**What to do**
Set down the whole listing verbatim.

**Exercise material**
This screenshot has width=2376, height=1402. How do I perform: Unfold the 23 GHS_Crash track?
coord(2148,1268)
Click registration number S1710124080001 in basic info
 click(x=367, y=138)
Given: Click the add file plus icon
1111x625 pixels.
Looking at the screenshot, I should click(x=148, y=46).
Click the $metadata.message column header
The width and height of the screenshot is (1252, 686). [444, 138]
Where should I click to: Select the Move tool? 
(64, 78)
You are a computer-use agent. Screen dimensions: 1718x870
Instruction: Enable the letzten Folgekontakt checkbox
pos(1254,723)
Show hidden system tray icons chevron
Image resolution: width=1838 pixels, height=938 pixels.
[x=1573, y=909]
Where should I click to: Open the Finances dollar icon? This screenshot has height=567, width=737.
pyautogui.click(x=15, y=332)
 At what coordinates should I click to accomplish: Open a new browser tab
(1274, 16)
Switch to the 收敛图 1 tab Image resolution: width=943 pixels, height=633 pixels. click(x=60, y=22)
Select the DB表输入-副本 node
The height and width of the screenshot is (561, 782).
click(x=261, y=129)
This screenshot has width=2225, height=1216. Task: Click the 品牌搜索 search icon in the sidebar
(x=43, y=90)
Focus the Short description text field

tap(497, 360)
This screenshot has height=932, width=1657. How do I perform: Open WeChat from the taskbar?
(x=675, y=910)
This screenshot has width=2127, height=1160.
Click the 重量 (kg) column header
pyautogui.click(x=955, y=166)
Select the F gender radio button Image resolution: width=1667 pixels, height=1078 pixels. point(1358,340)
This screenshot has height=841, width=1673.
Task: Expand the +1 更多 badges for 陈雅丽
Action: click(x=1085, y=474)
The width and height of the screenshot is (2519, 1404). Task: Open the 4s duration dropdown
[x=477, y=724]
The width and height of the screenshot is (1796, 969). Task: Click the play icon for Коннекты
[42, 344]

**Problem solution**
This screenshot has width=2376, height=1402. How do I perform: Unfold the 23 GHS_Crash track?
coord(2148,1268)
Click registration number S1710124080001 in basic info
 click(x=367, y=138)
Given: Click the add file plus icon
1111x625 pixels.
Looking at the screenshot, I should click(x=148, y=46).
Click the $metadata.message column header
The width and height of the screenshot is (1252, 686). [444, 138]
Where should I click to: Select the Move tool? 
(64, 78)
You are a computer-use agent. Screen dimensions: 1718x870
Instruction: Enable the letzten Folgekontakt checkbox
pos(1254,723)
Show hidden system tray icons chevron
Image resolution: width=1838 pixels, height=938 pixels.
[x=1573, y=909]
Where should I click to: Open the Finances dollar icon? This screenshot has height=567, width=737.
pyautogui.click(x=15, y=332)
 At what coordinates should I click to accomplish: Open a new browser tab
(1274, 16)
Switch to the 收敛图 1 tab Image resolution: width=943 pixels, height=633 pixels. click(x=60, y=22)
Select the DB表输入-副本 node
The height and width of the screenshot is (561, 782).
click(x=261, y=129)
This screenshot has width=2225, height=1216. Task: Click the 品牌搜索 search icon in the sidebar
(x=43, y=90)
Focus the Short description text field

tap(497, 360)
This screenshot has height=932, width=1657. How do I perform: Open WeChat from the taskbar?
(x=675, y=910)
This screenshot has width=2127, height=1160.
Click the 重量 (kg) column header
pyautogui.click(x=955, y=166)
Select the F gender radio button Image resolution: width=1667 pixels, height=1078 pixels. point(1358,340)
This screenshot has height=841, width=1673.
Task: Expand the +1 更多 badges for 陈雅丽
Action: click(x=1085, y=474)
The width and height of the screenshot is (2519, 1404). Task: Open the 4s duration dropdown
[x=477, y=724]
The width and height of the screenshot is (1796, 969). Task: Click the play icon for Коннекты
[42, 344]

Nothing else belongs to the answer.